The Farmall Regular, or just the Farmall, was the first in the Farmall line of general-use row-crop tractors manufactured by International Harvester. The Regular was the first affordable tractor that could be used for plowing, stationary threshing, or cultivating. For most of its product life it was marketed as the "Farmall," with the "Regular" added when the Farmall F-20 and F-30 appeared as its successors. More than 134,000 were sold from 1924 to 1931.

==Development==
International Harvester started development of a multi-purpose machine in 1910, confronting the difficulty of designing a machine that could do heavy work like plowing with the careful, precision task of row-crop cultivation. Until this time, cultivation was done by hand or with horses. Tractors were large affairs whose bulk could crush the crops, or which made it hard to see what was being done. The Farmall project was led by International Harvester Assistant Chief Engineer Bert R. Benjamin, who was the tractor's principal advocate in the company. The innovations pursued in the Farmall included making the front section of the tractor as narrow as possible, placing the front wheels close together in front. This would allow the front wheels to run in a furrow, and the adjustable rear wheels to ride in the next furrows out. Differential braking for rear wheels would allow tight, controlled turns. An experimental model was developed in 1920. By 1923, prototypes of the rear-wheel-drive tractor with narrow front wheels were working crops. Production began in 1924, with tractors selling for $825. Tractors were marketed with a range of attachments for various duties.
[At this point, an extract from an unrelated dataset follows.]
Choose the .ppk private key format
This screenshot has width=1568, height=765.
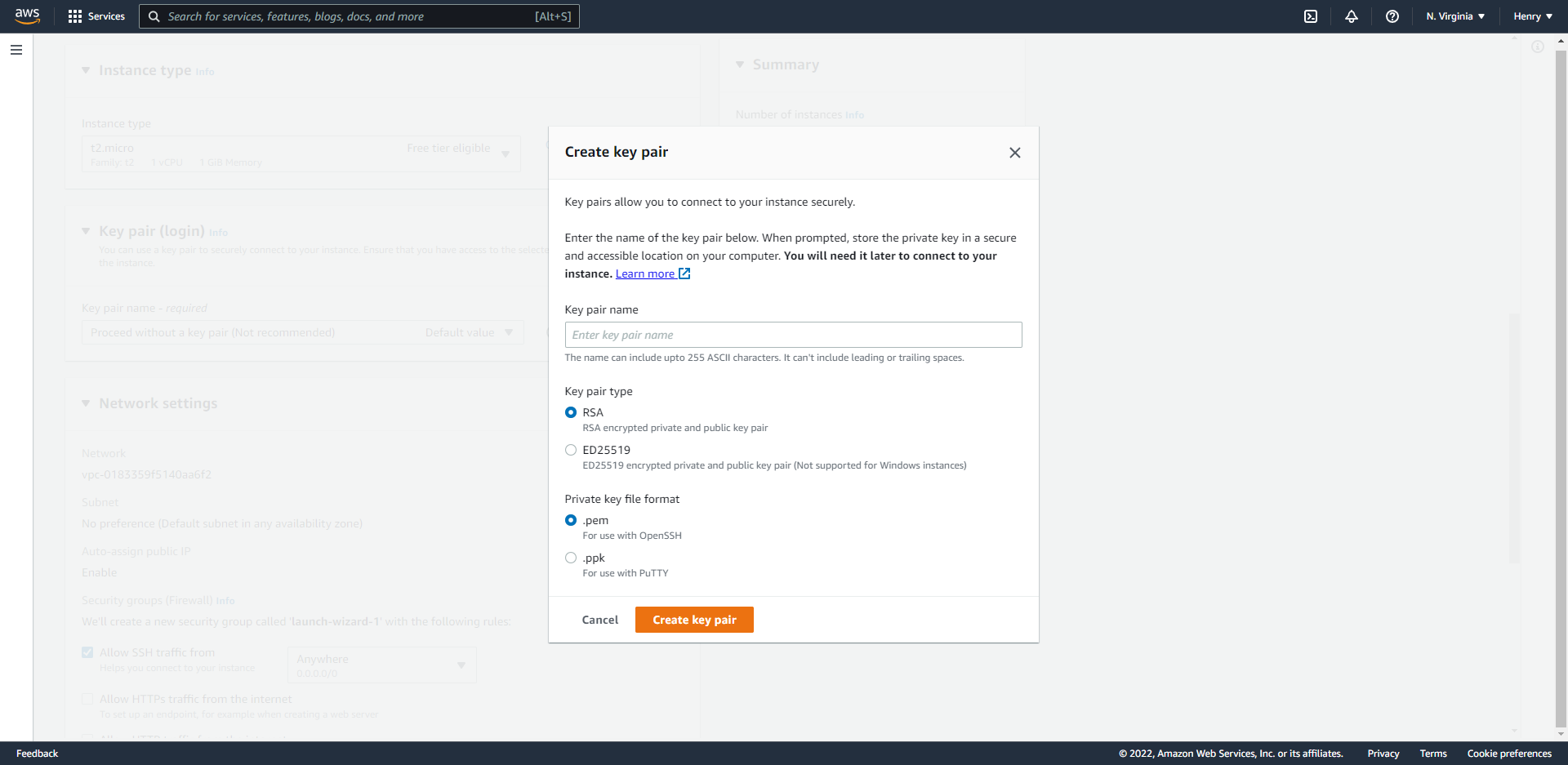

A power take-off turning at 535 RPM was standard, along with a belt drum.

==Description==
The Farmall was a fully recognizable machine in the pattern of the archetypal tricycle tractor arrangement, with narrowly-set steel wheels in front, a centerline engine, a seat mounted over the differential, and large steel rear wheels. Portal gears were used to raise the rear axle high enough to clear most row crops. Farmalls were made at the Rock Island, Illinois Farmall plant from 1926, at a price of $950. About 25 were built per day. The Regular was powered by a four-cylinder in-line 221 cuin gasoline engine.

==Variants==
A "Fairway" model was produced with wider steel wheels for use on golf courses. Narrow-tread models were sold, as well as an orchard variant with sheet metal fenders. About 31,000 Regulars of all kinds were produced, selling for between $825 and $950.

==Updates==
When the Farmall F-30 was introduced in 1931, the base Farmall became the Farmall Regular. More than 134,000 Farmalls of all types were sold through 1931, when it began to be replaced by the Farmall F-20, F-30 and F-12.

==Comparable product==
The Fordson F was a similar product offered by Fordson.

The John Deere Model D was a competing tractor from John Deere.